At Your Home Sold Guaranteed Realty – The Jesse Warmka Team, we know that talking about bank accounts and credit scores can feel a little intimidating—but it doesn’t have to be! Think of a lender as a potential teammate. They want to help you get the keys; they just need to make sure the foundation is solid. To help you get “lender-ready,” we’ve broken down the “Big Four” things banks look at before they say “Yes!” to your dream home.
Your Credit Score
This is the trust factor. Your credit score is like your GPA for grown-ups. It tells the lender how well you’ve handled your bills in the past.
- The Goal: Generally, a score of 620 or higher is the magic number for most conventional loans, though there are amazing programs for different scores!
- The Pro-Tip: Avoid opening new credit cards or buying a new car right before you apply for a mortgage. Keep that score steady and soaring!
Stable Income (The “Reliability” Factor)
Lenders love a good routine! They want to see that you have a steady stream of income to cover your monthly payments.
- The “Two-Year” Rule: Usually, lenders like to see two years of steady employment in the same field.

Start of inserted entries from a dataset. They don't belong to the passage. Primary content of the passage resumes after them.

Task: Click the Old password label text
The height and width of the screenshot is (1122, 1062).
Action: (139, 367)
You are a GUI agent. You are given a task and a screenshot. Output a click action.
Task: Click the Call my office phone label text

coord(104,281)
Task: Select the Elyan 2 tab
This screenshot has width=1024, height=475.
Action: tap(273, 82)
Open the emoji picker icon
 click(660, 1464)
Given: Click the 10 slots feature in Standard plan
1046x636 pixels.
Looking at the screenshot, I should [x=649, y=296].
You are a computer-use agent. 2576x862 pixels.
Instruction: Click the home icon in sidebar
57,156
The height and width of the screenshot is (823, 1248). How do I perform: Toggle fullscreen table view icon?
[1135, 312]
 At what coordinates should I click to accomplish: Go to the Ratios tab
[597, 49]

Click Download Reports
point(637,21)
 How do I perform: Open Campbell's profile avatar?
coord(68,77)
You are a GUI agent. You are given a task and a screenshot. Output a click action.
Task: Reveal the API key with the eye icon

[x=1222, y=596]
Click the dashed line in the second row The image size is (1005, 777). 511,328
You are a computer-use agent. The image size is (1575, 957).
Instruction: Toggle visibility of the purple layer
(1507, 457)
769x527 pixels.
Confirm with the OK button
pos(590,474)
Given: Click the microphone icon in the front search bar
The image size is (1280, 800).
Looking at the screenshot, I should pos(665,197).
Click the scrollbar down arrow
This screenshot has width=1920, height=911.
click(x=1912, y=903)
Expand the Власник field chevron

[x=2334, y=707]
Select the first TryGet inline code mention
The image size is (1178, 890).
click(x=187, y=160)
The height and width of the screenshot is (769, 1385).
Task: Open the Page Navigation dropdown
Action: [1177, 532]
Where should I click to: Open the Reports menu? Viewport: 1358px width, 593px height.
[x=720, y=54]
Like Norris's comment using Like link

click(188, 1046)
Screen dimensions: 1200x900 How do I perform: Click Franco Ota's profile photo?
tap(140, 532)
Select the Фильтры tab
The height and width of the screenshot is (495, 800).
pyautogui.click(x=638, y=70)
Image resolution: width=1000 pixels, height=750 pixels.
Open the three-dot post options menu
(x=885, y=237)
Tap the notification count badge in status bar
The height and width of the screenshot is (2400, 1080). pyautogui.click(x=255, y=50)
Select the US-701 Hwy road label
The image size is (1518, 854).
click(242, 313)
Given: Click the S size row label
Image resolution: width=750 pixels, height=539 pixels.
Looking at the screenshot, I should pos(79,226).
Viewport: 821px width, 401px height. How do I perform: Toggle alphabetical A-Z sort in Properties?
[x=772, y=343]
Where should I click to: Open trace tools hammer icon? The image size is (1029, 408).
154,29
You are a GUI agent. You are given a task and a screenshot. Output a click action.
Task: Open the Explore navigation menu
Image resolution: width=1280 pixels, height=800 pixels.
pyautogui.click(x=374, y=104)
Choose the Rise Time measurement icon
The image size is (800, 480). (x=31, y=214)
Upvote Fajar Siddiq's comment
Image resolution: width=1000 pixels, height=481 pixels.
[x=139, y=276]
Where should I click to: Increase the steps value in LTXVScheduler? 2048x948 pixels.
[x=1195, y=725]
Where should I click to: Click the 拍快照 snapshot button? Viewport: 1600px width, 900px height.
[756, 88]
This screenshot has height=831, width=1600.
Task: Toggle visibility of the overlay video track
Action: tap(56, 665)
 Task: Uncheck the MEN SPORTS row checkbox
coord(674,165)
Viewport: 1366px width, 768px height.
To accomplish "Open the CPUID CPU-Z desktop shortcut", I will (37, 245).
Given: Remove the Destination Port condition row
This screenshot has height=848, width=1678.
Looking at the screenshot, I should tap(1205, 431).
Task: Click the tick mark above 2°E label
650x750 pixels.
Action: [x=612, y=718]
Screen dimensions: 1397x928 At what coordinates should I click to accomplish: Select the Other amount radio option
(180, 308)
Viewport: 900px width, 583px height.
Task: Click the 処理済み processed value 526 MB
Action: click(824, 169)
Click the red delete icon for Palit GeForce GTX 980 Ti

- Self-Employed? No problem! You’ll just need to have your tax returns ready to show your hard work is paying off.
Debt-to-Income Ratio (DTI)
This sounds fancy, but it’s just a simple math problem: How much do you owe vs. how much do you grow?
- The Magic Math: Lenders look at your monthly debt (car loans, student loans, credit cards) compared to your gross monthly income.
- The “Sweet Spot”: Most lenders prefer a DTI of 43% or lower. If yours is a little higher, don’t panic! There are many ways to balance the scales.
“Skin in the Game” (Assets & Reserves)
Finally, lenders look at your “liquid” assets—the cash you have in the bank.
- Down Payment: Whether it’s 3%, 5%, or 20%, they’ll want to see where those funds are coming from.
- Closing Costs: They want to make sure you have enough to cover the “extras” at the end of the deal.
- Reserves: Some loans require you to have a few months of payments tucked away in savings just for peace of mind.
Ready to Get Your Pre-Approval Letter?
Navigating the world of lenders can feel like a maze, but you don’t have to do it alone! We work with some of the best local lenders in the business who treat our clients like family. We’ll help you get your “financial house” in order so that when you find “The One,” you’re ready to pounce with a rock-solid offer.
Just remember, lenders aren’t looking for perfection; they’re looking for a plan. With the right prep, the ‘Bank’ becomes your ‘Bridge’ to a new life!” The market is moving fast, and having your financing ready is the best way to win in a competitive situation!